Auch wenn beide Parteien aus unterschiedlichen Richtungen kommen, gibt es bei den konkreten Projekten Schnittmengen. Beide Parteien wollen Flächenverbrauch begrenzen, mehr Dach- und Fassadengrün, mehr Umweltbildung und eine Reduzierung der Müllmengen. Vermutlich werden die Grünen darauf dringen, dass einige weitere Projekte in einem etwaigen Koalitionsvertrag festgeschrieben werden.

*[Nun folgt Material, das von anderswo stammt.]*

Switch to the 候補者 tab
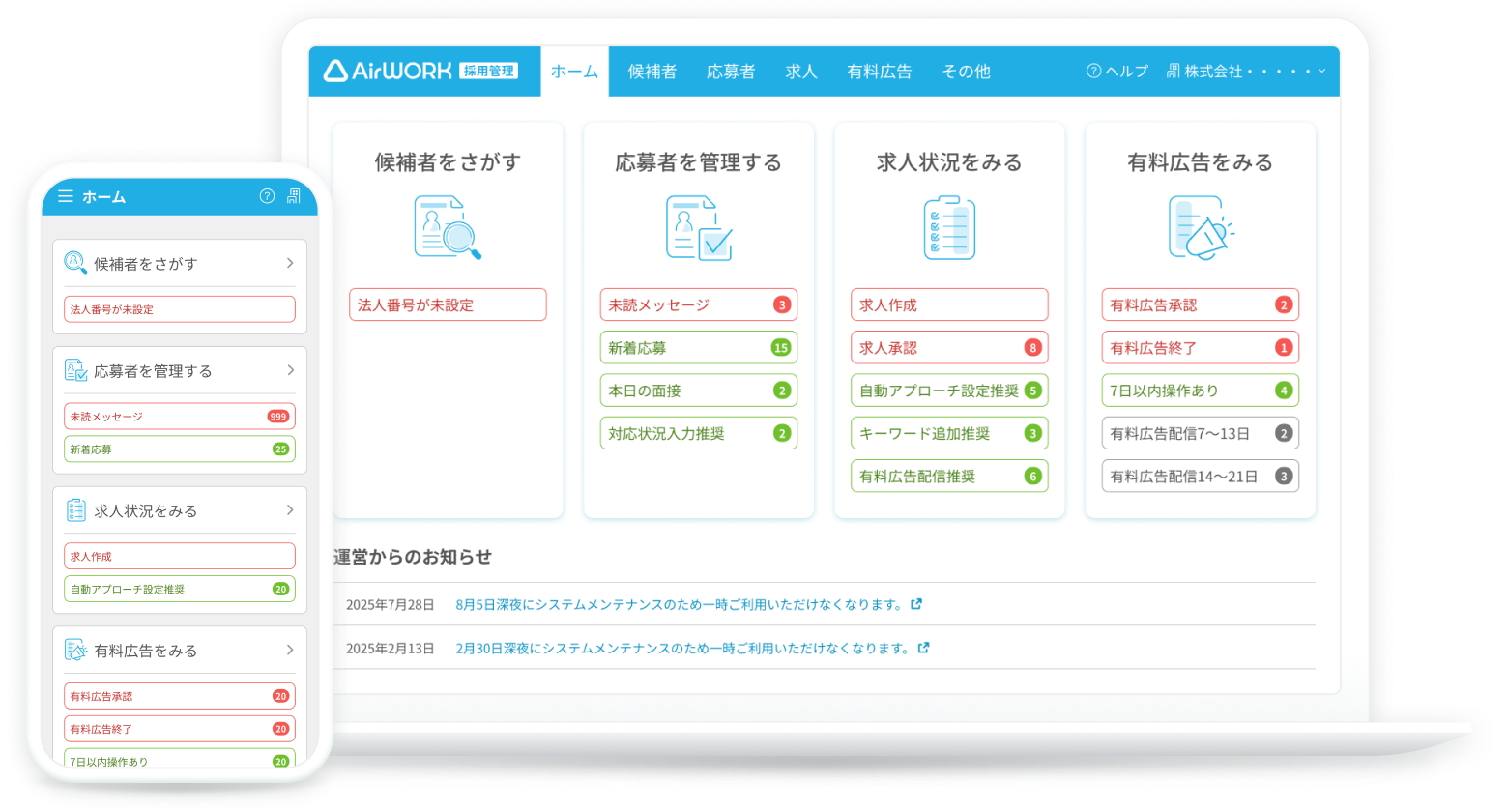The image size is (1508, 812). click(x=652, y=72)
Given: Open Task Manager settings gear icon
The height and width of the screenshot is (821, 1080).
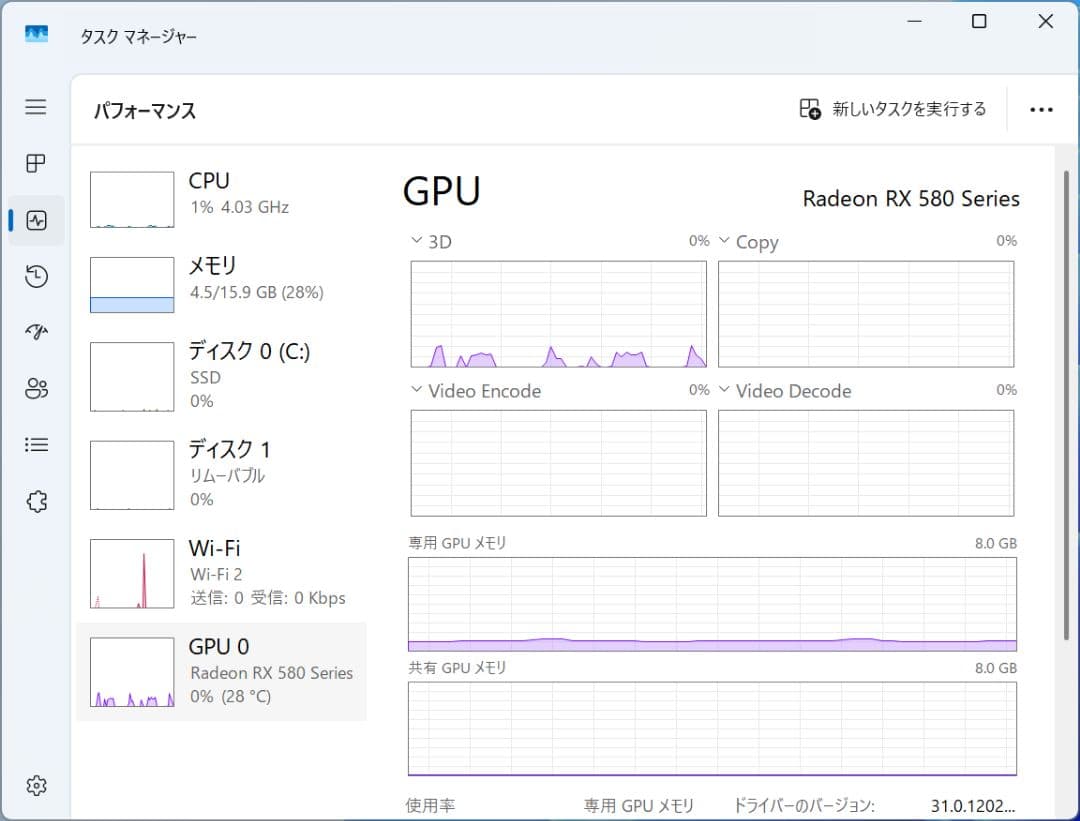Looking at the screenshot, I should pyautogui.click(x=36, y=786).
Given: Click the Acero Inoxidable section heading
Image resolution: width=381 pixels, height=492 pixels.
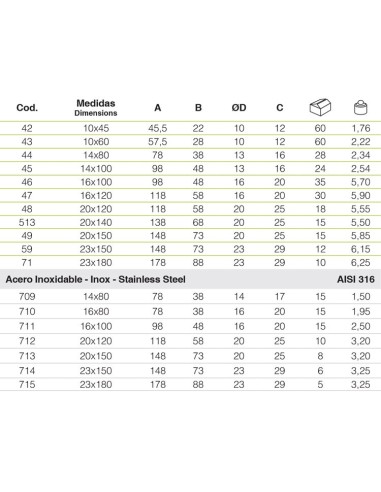Looking at the screenshot, I should pyautogui.click(x=96, y=279).
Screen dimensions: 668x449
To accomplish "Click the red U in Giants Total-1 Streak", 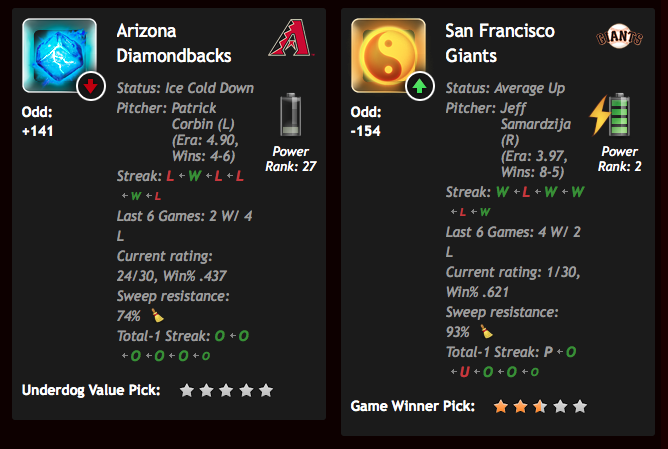I will tap(464, 372).
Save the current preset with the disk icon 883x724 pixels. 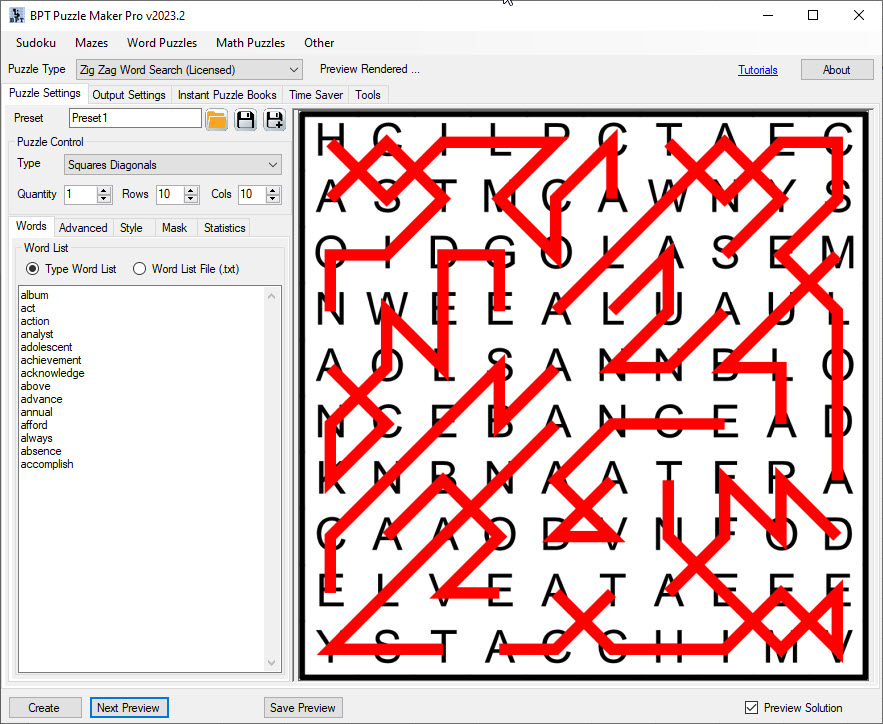[x=245, y=119]
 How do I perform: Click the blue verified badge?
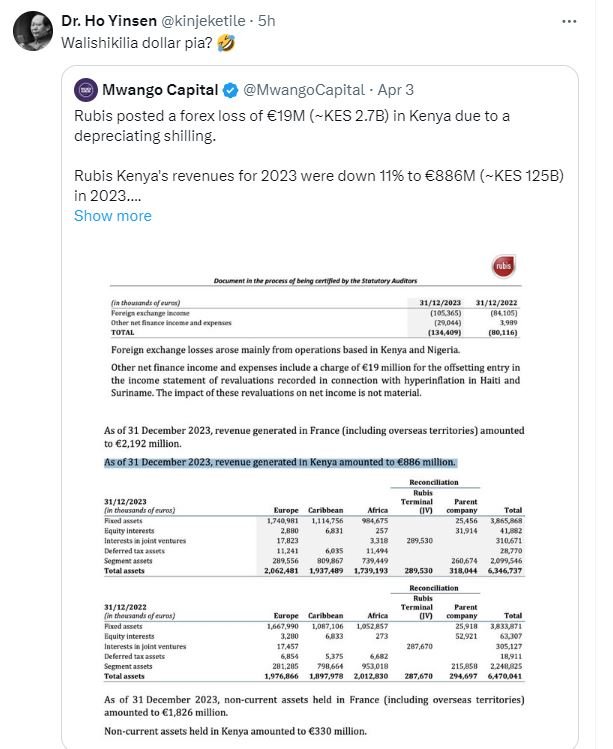coord(229,91)
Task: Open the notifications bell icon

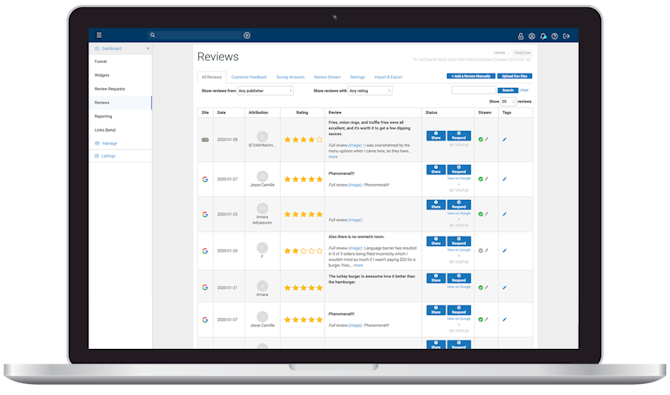Action: click(x=543, y=36)
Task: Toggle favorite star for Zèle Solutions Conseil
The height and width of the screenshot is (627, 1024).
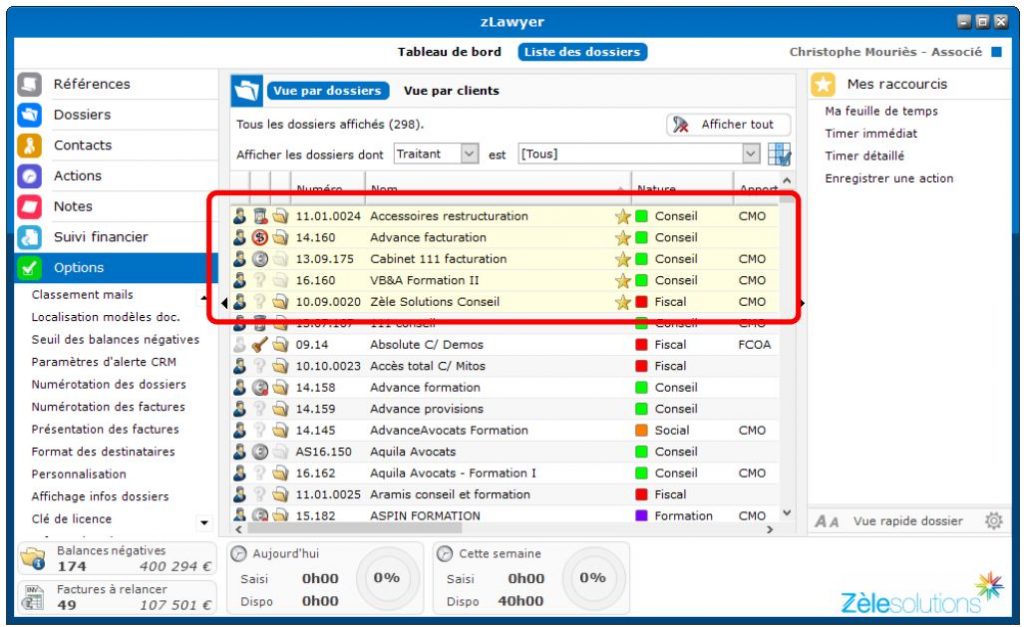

Augsburg: Einigkeit beim Thema Bildung
Bei diesem Thema dürfte es wenig Reibungspunkte geben. Das laufende Schulsanierungsprogramm soll fortgesetzt werden – der eigentliche Reibungspunkt dürfte hier nicht zwischen den Parteien, sondern wie schon bisher zwischen dem vorhandenen Sanierungsbedarf und den finanziellen Möglichkeiten liegen. Wie das Problem aufgelöst werden soll, sagen die Programme nicht konkret. Bildungsteilhabe und Chancengleichheit – die im Wahlprogramm der Grünen traditionell viel Platz einnehmen – wollen beide Parteien vorantreiben. Darauf geht auch die CSU explizit ein.
Die Wirtschaft liegt der CSU besonders am Herzen
Die wirtschaftliche Entwicklung nimmt im CSU-Wahlprogramm einen nicht geringen Stellenwert ein. Angesichts der Coronakrise dürfte das Thema noch mehr Priorität bekommen. Zentraler Punkt der CSU ist, die Wirtschaft fit für Digitalisierung und neue Arbeitsmodelle zu machen. Auch das Technologiezentrum im Innovationspark als Keimzelle für neue Ideen soll erweitert werden. Die Vorstellungen der Grünen scheinen dazu durchaus kompatibel. Viele Aspekte werden eher aus Sicht von Arbeitnehmern thematisiert, was aber kein Widerspruch ist. Bei den Themen Kreativwirtschaft und Einzelhandel in Innenstadt und Stadtteilen sind die Vorstellungen fast deckungsgleich.